Your answer should be the exact lines of the data below from the one containing "Viewport: 754px width, 768px height." through the one containing "Click the print"; please include nothing else.

::::::::::

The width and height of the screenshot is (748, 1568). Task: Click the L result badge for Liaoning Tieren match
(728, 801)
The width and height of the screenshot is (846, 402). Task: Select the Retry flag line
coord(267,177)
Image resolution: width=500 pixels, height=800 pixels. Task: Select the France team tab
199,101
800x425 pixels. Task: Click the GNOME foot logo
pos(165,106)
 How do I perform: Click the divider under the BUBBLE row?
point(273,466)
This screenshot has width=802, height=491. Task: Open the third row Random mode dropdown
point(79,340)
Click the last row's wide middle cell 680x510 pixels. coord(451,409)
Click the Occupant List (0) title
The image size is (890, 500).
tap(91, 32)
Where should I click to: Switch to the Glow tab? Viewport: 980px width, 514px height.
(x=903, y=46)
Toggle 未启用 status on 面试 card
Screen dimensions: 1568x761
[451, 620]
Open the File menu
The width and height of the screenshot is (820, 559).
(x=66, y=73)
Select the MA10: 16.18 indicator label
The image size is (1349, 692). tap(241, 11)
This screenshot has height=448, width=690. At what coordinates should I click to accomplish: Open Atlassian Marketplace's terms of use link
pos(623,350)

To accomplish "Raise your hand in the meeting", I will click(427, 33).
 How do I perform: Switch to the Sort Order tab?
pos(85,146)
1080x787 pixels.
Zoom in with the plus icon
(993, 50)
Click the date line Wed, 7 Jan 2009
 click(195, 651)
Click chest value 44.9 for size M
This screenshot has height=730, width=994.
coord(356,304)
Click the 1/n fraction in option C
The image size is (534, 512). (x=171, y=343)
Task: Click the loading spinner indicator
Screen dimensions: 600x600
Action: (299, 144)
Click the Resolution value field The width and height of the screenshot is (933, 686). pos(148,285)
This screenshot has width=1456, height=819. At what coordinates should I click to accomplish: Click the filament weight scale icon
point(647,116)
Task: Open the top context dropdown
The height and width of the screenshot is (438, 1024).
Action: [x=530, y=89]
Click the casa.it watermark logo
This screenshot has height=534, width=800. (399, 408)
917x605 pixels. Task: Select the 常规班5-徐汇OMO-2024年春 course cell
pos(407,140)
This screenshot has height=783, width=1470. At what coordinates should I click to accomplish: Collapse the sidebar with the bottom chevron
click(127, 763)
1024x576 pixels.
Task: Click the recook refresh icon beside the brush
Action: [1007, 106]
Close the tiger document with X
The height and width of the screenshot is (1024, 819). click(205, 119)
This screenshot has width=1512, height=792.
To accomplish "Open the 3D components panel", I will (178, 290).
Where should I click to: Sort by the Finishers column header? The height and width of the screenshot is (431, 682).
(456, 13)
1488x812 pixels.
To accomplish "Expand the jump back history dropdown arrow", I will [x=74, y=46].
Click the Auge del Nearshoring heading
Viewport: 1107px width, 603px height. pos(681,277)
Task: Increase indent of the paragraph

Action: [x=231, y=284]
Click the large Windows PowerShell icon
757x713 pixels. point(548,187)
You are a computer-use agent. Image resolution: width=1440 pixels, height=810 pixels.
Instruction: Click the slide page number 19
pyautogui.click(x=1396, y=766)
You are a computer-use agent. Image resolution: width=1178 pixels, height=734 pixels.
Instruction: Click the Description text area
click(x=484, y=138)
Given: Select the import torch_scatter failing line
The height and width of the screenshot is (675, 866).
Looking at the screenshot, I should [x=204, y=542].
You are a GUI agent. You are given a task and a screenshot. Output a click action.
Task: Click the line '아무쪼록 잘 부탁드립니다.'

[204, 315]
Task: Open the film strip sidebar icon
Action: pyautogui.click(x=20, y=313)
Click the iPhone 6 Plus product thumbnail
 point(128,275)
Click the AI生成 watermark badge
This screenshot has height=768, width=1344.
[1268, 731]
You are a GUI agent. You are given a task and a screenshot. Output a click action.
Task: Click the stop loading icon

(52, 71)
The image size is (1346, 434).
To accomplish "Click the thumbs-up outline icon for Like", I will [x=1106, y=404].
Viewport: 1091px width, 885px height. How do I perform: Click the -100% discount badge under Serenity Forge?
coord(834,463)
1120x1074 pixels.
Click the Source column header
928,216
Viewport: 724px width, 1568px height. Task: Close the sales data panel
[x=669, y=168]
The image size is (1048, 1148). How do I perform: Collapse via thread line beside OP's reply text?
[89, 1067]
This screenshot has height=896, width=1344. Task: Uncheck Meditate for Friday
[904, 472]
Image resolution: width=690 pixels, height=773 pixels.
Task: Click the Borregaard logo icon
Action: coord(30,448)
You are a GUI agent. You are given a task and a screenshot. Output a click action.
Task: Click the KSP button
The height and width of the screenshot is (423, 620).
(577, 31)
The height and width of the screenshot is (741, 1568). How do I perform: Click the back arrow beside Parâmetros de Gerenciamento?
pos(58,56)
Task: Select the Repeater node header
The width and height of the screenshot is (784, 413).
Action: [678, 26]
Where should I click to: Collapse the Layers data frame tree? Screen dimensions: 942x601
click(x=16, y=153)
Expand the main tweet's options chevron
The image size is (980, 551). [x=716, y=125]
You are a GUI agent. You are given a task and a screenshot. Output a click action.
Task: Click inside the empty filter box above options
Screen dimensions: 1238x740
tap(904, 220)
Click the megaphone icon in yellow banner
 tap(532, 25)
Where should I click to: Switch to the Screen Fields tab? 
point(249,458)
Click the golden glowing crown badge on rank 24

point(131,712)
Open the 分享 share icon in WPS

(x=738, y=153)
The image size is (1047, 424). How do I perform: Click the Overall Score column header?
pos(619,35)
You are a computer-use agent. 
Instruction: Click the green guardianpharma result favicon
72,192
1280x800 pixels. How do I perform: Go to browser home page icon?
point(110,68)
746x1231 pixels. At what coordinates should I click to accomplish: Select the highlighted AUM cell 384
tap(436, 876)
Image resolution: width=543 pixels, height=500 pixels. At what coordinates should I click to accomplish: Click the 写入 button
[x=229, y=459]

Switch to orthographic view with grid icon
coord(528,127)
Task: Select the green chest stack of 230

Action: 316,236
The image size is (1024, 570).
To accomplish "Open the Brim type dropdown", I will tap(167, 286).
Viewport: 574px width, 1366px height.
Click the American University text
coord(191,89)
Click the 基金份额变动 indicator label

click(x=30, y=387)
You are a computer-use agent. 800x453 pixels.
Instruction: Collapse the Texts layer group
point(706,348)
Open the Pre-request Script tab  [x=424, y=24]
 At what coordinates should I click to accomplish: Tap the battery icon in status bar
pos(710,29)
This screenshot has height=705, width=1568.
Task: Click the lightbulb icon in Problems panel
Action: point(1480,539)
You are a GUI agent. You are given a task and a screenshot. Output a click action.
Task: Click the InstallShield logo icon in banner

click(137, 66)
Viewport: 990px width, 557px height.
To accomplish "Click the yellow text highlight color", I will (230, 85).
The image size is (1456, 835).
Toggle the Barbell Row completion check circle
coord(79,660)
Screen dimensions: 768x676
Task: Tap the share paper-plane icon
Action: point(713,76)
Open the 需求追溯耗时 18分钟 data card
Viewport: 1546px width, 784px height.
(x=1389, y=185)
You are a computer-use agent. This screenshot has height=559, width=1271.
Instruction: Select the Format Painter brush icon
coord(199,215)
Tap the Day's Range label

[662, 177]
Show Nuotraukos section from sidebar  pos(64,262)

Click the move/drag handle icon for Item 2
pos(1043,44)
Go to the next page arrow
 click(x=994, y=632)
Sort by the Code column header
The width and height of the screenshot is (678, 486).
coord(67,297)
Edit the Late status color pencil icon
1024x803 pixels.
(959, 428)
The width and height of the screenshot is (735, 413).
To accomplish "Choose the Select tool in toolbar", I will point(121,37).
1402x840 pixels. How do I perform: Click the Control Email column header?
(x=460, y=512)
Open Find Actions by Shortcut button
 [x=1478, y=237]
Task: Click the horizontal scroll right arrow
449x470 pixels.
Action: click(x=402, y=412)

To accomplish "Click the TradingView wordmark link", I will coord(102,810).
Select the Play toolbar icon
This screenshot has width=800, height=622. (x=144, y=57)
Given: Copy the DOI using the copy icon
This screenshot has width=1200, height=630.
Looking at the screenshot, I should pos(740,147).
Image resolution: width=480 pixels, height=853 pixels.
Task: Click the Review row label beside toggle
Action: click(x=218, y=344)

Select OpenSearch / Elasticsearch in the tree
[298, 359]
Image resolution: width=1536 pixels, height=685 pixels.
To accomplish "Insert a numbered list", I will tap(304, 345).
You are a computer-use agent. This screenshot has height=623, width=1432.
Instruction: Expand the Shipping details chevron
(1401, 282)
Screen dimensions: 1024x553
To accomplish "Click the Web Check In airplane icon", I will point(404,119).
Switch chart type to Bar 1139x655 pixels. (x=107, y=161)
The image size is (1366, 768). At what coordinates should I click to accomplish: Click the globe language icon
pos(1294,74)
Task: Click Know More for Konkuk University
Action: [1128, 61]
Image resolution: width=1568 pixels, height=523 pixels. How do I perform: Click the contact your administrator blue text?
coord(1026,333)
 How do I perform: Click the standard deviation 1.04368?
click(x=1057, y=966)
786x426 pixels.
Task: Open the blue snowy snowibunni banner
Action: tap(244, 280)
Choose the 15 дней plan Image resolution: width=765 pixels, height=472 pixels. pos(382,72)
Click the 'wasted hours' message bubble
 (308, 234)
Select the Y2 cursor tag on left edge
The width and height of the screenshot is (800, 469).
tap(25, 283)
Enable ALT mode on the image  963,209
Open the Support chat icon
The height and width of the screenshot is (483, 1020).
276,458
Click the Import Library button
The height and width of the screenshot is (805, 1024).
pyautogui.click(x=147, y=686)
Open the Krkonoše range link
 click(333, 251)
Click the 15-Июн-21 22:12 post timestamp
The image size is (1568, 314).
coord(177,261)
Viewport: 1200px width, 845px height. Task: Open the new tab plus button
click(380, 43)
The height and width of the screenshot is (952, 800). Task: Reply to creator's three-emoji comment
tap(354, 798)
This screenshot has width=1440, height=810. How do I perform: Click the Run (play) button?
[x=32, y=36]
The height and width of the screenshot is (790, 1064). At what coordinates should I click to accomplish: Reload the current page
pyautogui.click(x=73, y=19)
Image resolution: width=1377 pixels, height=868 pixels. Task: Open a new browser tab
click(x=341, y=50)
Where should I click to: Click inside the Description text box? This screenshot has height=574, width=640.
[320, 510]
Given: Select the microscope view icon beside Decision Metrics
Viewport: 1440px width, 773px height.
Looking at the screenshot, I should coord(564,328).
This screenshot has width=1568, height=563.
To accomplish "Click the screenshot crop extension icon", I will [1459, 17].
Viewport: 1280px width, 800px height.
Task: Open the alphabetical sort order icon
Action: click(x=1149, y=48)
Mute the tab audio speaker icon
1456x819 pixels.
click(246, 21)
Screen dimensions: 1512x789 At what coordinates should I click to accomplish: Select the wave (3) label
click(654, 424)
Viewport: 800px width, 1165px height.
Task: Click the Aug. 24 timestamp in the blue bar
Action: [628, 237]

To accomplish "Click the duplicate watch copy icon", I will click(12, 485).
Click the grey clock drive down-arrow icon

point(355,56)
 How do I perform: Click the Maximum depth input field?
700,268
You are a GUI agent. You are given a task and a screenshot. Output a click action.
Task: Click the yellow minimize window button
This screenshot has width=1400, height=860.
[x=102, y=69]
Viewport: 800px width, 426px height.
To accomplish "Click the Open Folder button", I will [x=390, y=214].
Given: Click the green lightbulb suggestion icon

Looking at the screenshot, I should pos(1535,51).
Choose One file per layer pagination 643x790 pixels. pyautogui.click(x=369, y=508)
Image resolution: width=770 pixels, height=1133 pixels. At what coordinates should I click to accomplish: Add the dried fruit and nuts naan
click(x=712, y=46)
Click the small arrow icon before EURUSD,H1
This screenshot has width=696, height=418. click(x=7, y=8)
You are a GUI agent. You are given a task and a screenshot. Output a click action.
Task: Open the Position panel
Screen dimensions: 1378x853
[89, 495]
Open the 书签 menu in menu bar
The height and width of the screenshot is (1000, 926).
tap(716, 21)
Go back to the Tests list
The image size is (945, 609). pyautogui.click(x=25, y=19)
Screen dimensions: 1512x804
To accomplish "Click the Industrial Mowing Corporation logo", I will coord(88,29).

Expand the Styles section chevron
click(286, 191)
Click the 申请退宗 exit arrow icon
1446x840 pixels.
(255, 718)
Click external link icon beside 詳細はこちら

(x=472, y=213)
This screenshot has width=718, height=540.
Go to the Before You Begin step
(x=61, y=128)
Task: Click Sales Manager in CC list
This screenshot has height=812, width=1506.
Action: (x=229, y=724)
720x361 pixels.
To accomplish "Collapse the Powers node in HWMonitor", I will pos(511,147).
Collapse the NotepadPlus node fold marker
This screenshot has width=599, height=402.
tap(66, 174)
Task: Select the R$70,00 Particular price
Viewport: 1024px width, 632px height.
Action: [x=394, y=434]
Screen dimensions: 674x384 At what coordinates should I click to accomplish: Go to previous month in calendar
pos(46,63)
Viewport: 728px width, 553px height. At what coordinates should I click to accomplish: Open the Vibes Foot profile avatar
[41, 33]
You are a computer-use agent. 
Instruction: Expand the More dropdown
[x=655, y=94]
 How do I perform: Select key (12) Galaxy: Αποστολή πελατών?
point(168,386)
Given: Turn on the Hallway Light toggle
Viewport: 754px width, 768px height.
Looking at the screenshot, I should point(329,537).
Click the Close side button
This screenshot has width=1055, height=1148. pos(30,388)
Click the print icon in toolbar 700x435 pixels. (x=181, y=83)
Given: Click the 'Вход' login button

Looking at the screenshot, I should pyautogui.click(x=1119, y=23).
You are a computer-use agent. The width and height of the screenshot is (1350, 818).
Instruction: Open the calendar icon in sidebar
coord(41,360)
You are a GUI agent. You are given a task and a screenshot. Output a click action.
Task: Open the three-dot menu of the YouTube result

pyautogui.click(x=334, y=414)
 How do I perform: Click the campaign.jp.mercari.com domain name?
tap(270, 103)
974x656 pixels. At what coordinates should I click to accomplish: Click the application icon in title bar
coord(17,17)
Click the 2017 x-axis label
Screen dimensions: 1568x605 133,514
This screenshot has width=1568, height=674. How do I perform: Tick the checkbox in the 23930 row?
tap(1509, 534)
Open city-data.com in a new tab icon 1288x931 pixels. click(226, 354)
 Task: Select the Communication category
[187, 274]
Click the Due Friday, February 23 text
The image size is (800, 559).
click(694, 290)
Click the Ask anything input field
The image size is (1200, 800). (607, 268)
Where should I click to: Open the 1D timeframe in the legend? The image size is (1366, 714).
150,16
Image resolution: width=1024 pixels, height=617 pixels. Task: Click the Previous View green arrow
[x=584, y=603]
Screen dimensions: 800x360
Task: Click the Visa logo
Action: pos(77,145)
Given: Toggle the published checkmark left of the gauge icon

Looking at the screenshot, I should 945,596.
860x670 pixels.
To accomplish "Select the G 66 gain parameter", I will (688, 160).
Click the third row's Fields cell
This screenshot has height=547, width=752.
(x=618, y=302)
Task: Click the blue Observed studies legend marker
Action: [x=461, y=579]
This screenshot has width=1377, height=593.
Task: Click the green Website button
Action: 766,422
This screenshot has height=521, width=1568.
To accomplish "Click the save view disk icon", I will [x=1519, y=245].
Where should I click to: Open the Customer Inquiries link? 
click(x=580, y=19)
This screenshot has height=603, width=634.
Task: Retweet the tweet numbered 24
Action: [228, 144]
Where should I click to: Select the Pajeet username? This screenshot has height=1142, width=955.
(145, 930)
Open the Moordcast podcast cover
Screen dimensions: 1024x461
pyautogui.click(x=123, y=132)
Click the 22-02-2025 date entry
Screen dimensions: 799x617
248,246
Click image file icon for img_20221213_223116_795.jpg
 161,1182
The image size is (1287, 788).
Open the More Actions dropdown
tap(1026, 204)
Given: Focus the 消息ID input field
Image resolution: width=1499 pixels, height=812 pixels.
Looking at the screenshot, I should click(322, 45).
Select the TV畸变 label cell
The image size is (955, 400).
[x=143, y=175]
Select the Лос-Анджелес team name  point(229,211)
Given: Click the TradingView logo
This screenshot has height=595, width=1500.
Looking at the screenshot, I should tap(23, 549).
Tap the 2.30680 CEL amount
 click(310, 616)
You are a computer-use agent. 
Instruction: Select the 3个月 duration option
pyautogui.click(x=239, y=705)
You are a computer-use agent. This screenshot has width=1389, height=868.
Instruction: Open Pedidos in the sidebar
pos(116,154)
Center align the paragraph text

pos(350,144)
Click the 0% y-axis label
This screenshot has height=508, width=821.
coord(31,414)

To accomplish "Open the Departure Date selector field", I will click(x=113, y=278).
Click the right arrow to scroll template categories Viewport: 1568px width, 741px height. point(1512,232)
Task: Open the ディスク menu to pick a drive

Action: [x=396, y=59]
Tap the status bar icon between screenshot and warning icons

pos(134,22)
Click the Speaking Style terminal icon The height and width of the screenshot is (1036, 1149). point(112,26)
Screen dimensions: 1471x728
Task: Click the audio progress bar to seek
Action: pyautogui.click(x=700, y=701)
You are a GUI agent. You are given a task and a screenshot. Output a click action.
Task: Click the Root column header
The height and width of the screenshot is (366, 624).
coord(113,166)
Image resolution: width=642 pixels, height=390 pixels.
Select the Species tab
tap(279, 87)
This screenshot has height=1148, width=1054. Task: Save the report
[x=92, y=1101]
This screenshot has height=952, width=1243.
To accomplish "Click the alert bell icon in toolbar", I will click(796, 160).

::::::::::

** RESPONSE TO THE EXERCISE **
Viewport: 754px width, 768px height.
Looking at the screenshot, I should point(329,537).
Click the Close side button
This screenshot has width=1055, height=1148. pos(30,388)
Click the print icon in toolbar 700x435 pixels. (x=181, y=83)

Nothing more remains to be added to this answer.